■ **Aim of the exercise**:
In full and without edits, write out the data that follows.

■ **Excerpts from a dataset**:
::::::::

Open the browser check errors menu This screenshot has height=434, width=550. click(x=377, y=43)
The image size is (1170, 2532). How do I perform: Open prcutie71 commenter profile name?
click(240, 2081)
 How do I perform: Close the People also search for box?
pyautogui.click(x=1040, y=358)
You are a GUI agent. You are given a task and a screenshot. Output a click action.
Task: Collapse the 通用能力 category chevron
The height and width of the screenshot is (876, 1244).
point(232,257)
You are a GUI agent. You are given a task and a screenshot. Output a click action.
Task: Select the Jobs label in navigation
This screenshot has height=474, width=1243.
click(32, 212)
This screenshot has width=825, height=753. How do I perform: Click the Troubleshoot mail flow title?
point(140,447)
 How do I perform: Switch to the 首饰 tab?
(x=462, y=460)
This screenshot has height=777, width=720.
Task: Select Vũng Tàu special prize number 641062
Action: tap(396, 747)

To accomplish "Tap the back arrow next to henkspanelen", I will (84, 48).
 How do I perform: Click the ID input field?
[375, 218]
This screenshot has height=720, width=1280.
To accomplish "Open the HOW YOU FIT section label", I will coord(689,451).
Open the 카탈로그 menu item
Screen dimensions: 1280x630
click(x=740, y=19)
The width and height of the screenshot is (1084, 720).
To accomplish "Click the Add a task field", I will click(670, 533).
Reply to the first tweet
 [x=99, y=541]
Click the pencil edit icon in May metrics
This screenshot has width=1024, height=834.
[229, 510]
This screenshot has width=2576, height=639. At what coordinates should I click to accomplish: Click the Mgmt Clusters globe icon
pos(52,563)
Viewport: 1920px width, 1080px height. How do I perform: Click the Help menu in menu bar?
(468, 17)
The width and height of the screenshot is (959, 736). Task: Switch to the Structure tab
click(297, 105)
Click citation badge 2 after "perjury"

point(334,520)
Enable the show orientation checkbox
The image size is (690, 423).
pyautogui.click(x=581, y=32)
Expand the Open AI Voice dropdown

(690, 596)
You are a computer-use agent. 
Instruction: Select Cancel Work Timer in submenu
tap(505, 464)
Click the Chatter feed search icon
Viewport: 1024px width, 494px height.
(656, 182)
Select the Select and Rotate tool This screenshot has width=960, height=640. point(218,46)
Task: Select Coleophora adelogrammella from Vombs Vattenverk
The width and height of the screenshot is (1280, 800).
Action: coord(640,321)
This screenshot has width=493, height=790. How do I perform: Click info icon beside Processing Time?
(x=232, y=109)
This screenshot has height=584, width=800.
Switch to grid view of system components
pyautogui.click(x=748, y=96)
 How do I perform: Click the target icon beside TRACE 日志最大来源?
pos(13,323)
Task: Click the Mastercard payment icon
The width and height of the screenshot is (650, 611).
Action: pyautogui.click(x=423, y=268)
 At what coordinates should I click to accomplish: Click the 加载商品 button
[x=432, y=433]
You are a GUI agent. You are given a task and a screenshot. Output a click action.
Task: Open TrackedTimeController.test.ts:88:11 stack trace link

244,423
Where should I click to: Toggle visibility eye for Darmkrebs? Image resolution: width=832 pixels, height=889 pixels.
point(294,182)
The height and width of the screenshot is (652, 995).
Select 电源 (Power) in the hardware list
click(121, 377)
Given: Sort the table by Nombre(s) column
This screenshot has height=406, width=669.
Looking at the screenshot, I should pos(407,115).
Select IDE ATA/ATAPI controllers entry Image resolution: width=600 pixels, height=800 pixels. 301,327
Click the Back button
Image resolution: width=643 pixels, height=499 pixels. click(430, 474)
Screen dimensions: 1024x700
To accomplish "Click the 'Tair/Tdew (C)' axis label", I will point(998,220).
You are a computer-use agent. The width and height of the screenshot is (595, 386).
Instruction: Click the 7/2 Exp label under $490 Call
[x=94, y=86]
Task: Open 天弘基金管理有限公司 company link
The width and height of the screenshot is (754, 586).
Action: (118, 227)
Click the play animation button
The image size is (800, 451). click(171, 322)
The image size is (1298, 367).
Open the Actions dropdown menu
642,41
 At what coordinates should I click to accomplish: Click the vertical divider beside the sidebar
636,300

::::::::

■ **Response to the exercise**:
Open the browser check errors menu This screenshot has height=434, width=550. click(x=377, y=43)
The image size is (1170, 2532). How do I perform: Open prcutie71 commenter profile name?
click(240, 2081)
 How do I perform: Close the People also search for box?
pyautogui.click(x=1040, y=358)
You are a GUI agent. You are given a task and a screenshot. Output a click action.
Task: Collapse the 通用能力 category chevron
The height and width of the screenshot is (876, 1244).
point(232,257)
You are a GUI agent. You are given a task and a screenshot. Output a click action.
Task: Select the Jobs label in navigation
This screenshot has height=474, width=1243.
click(32, 212)
This screenshot has width=825, height=753. How do I perform: Click the Troubleshoot mail flow title?
point(140,447)
 How do I perform: Switch to the 首饰 tab?
(x=462, y=460)
This screenshot has height=777, width=720.
Task: Select Vũng Tàu special prize number 641062
Action: tap(396, 747)

To accomplish "Tap the back arrow next to henkspanelen", I will (84, 48).
 How do I perform: Click the ID input field?
[375, 218]
This screenshot has height=720, width=1280.
To accomplish "Open the HOW YOU FIT section label", I will coord(689,451).
Open the 카탈로그 menu item
Screen dimensions: 1280x630
click(x=740, y=19)
The width and height of the screenshot is (1084, 720).
To accomplish "Click the Add a task field", I will click(670, 533).
Reply to the first tweet
 [x=99, y=541]
Click the pencil edit icon in May metrics
This screenshot has width=1024, height=834.
[229, 510]
This screenshot has width=2576, height=639. At what coordinates should I click to accomplish: Click the Mgmt Clusters globe icon
pos(52,563)
Viewport: 1920px width, 1080px height. How do I perform: Click the Help menu in menu bar?
(468, 17)
The width and height of the screenshot is (959, 736). Task: Switch to the Structure tab
click(297, 105)
Click citation badge 2 after "perjury"

point(334,520)
Enable the show orientation checkbox
The image size is (690, 423).
pyautogui.click(x=581, y=32)
Expand the Open AI Voice dropdown

(690, 596)
You are a computer-use agent. 
Instruction: Select Cancel Work Timer in submenu
tap(505, 464)
Click the Chatter feed search icon
Viewport: 1024px width, 494px height.
(656, 182)
Select the Select and Rotate tool This screenshot has width=960, height=640. point(218,46)
Task: Select Coleophora adelogrammella from Vombs Vattenverk
The width and height of the screenshot is (1280, 800).
Action: coord(640,321)
This screenshot has width=493, height=790. How do I perform: Click info icon beside Processing Time?
(x=232, y=109)
This screenshot has height=584, width=800.
Switch to grid view of system components
pyautogui.click(x=748, y=96)
 How do I perform: Click the target icon beside TRACE 日志最大来源?
pos(13,323)
Task: Click the Mastercard payment icon
The width and height of the screenshot is (650, 611).
Action: pyautogui.click(x=423, y=268)
 At what coordinates should I click to accomplish: Click the 加载商品 button
[x=432, y=433]
You are a GUI agent. You are given a task and a screenshot. Output a click action.
Task: Open TrackedTimeController.test.ts:88:11 stack trace link

244,423
Where should I click to: Toggle visibility eye for Darmkrebs? Image resolution: width=832 pixels, height=889 pixels.
point(294,182)
The height and width of the screenshot is (652, 995).
Select 电源 (Power) in the hardware list
click(121, 377)
Given: Sort the table by Nombre(s) column
This screenshot has height=406, width=669.
Looking at the screenshot, I should pos(407,115).
Select IDE ATA/ATAPI controllers entry Image resolution: width=600 pixels, height=800 pixels. 301,327
Click the Back button
Image resolution: width=643 pixels, height=499 pixels. click(430, 474)
Screen dimensions: 1024x700
To accomplish "Click the 'Tair/Tdew (C)' axis label", I will point(998,220).
You are a computer-use agent. The width and height of the screenshot is (595, 386).
Instruction: Click the 7/2 Exp label under $490 Call
[x=94, y=86]
Task: Open 天弘基金管理有限公司 company link
The width and height of the screenshot is (754, 586).
Action: (118, 227)
Click the play animation button
The image size is (800, 451). click(171, 322)
The image size is (1298, 367).
Open the Actions dropdown menu
642,41
 At what coordinates should I click to accomplish: Click the vertical divider beside the sidebar
636,300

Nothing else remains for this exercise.